_Task details_. Beginning with the line that holds "The height and width of the screenshot is (996, 1863).", copy each line to the end of the records exactly, except the pictures.

_Entries provided_.

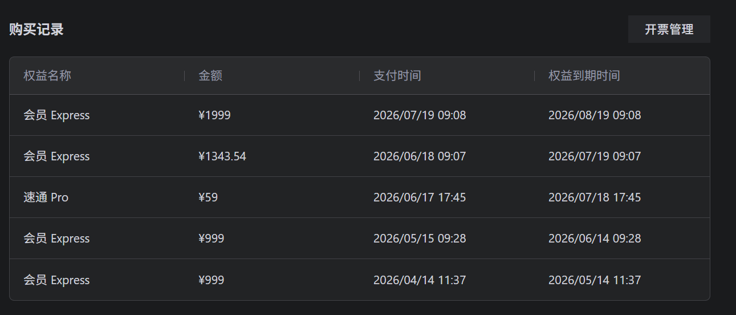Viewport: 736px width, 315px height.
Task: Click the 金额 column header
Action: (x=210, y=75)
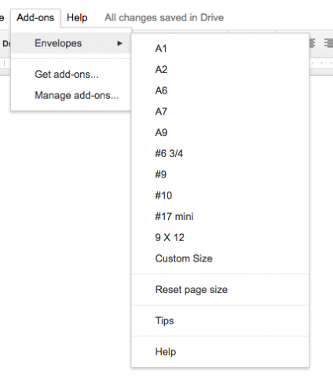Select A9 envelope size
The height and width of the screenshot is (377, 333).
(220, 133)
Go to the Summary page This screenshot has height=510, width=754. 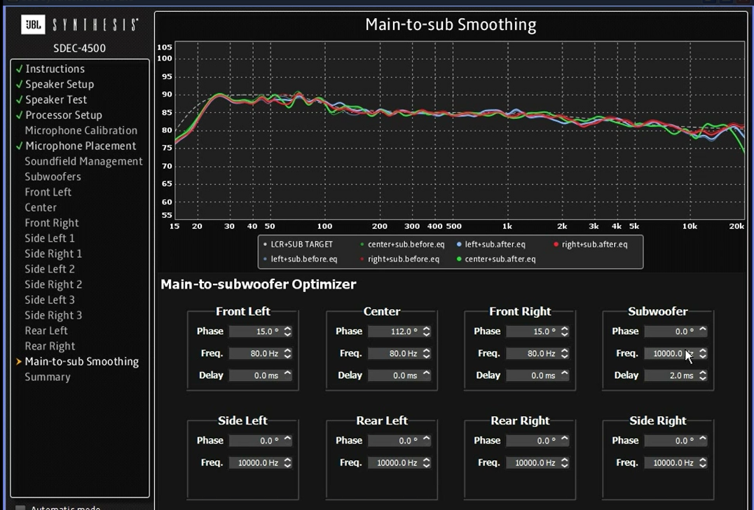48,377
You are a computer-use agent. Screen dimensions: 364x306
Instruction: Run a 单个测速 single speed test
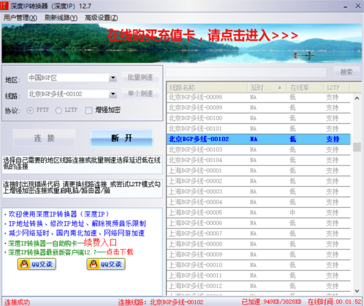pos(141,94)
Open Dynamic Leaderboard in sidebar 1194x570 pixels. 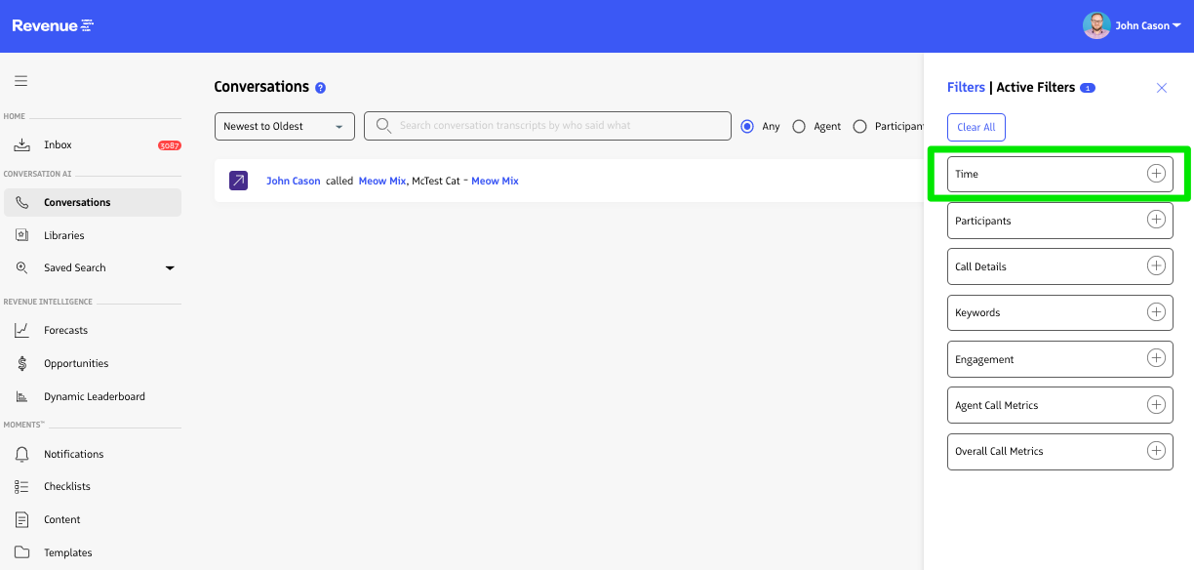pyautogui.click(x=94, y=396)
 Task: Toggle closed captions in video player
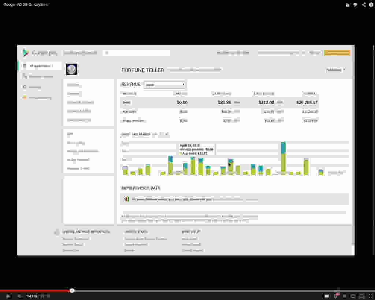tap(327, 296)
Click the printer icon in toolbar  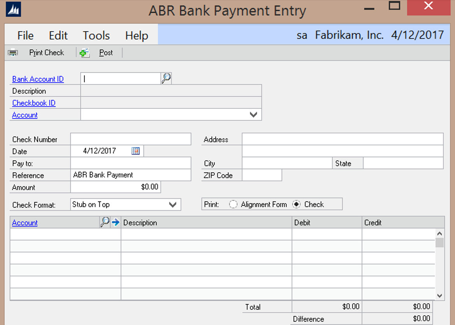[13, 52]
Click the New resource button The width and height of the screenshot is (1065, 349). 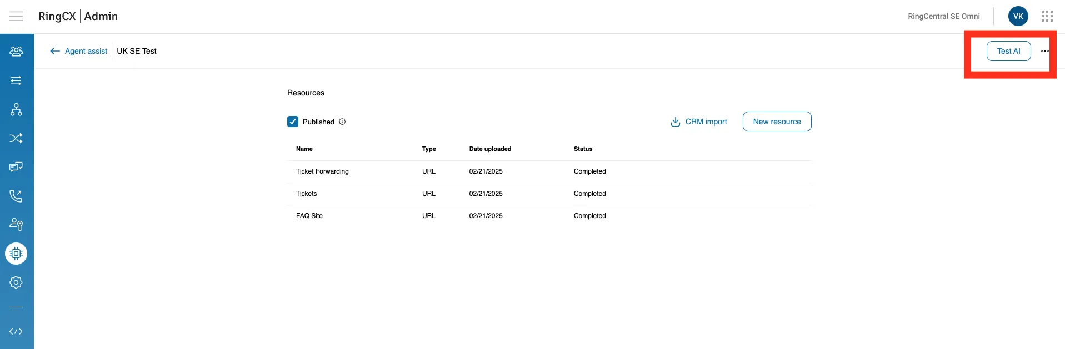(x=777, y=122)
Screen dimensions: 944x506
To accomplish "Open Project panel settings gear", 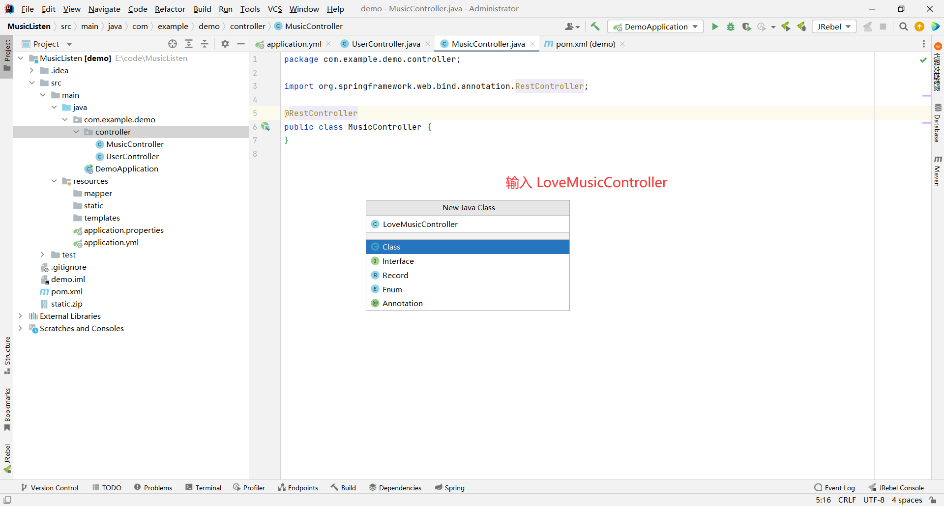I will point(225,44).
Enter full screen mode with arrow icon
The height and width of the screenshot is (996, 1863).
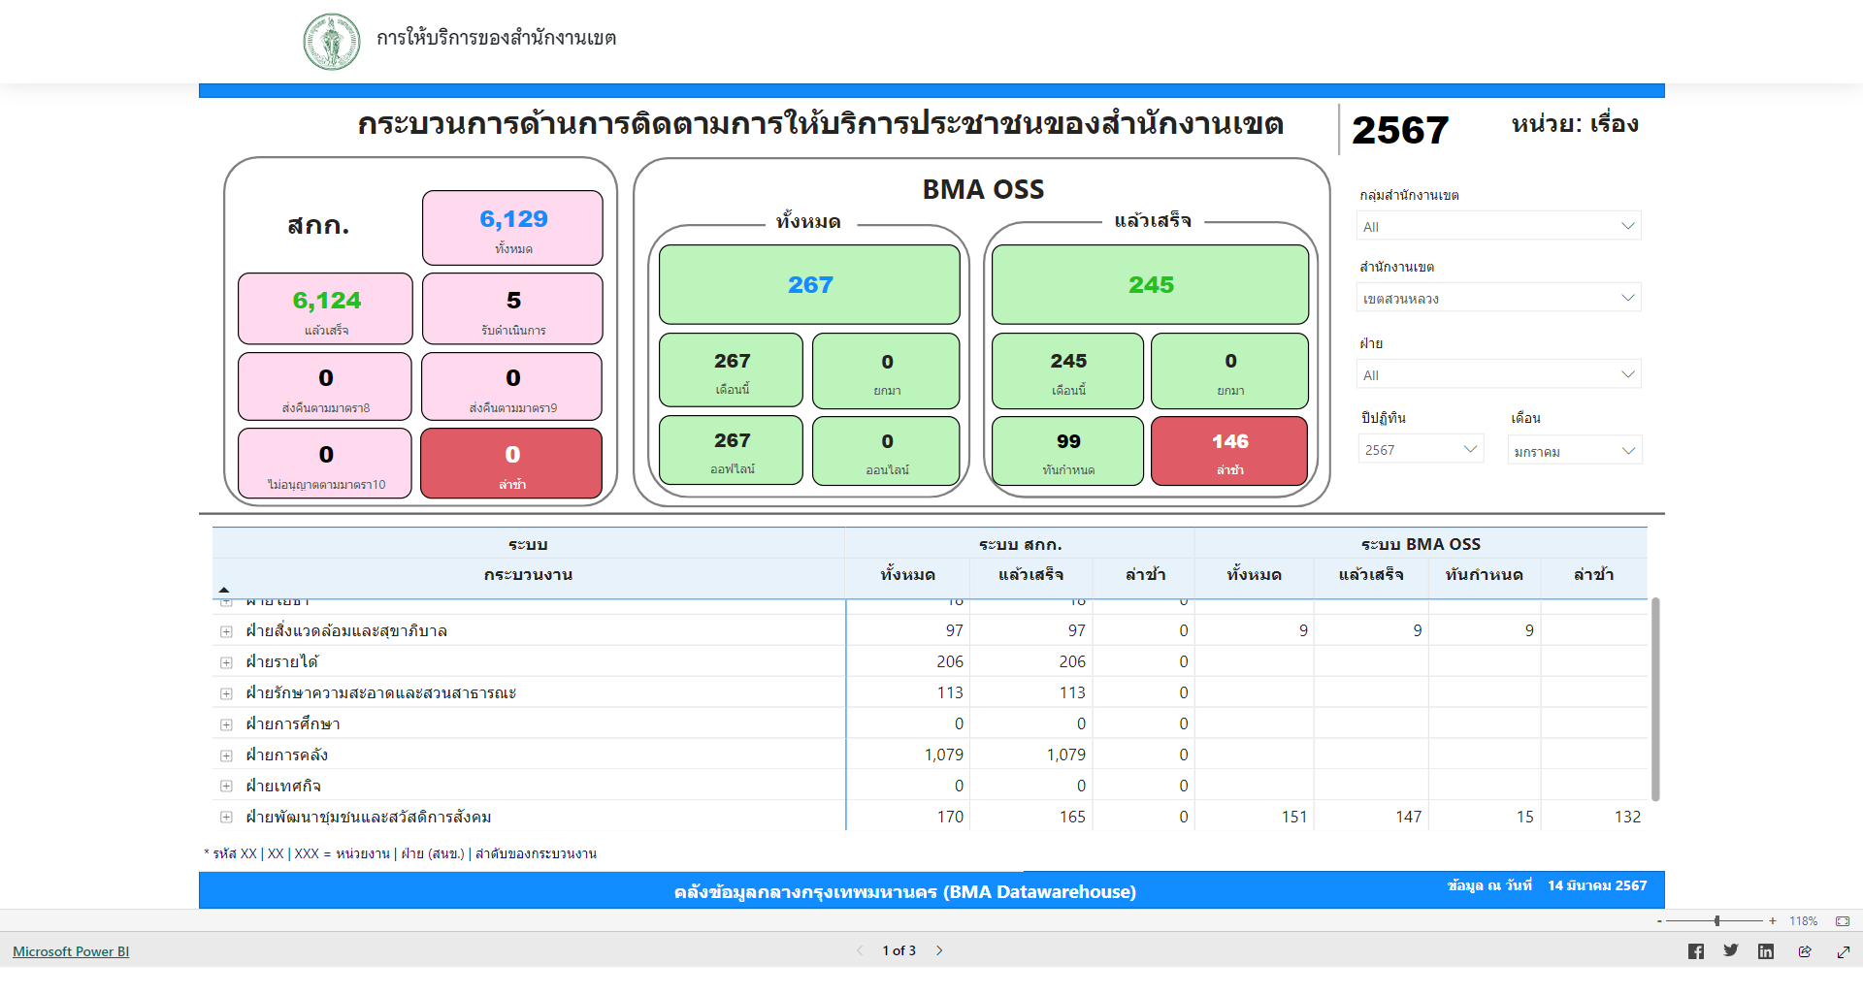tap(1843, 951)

_Reply_.
The height and width of the screenshot is (996, 1863).
tap(1843, 951)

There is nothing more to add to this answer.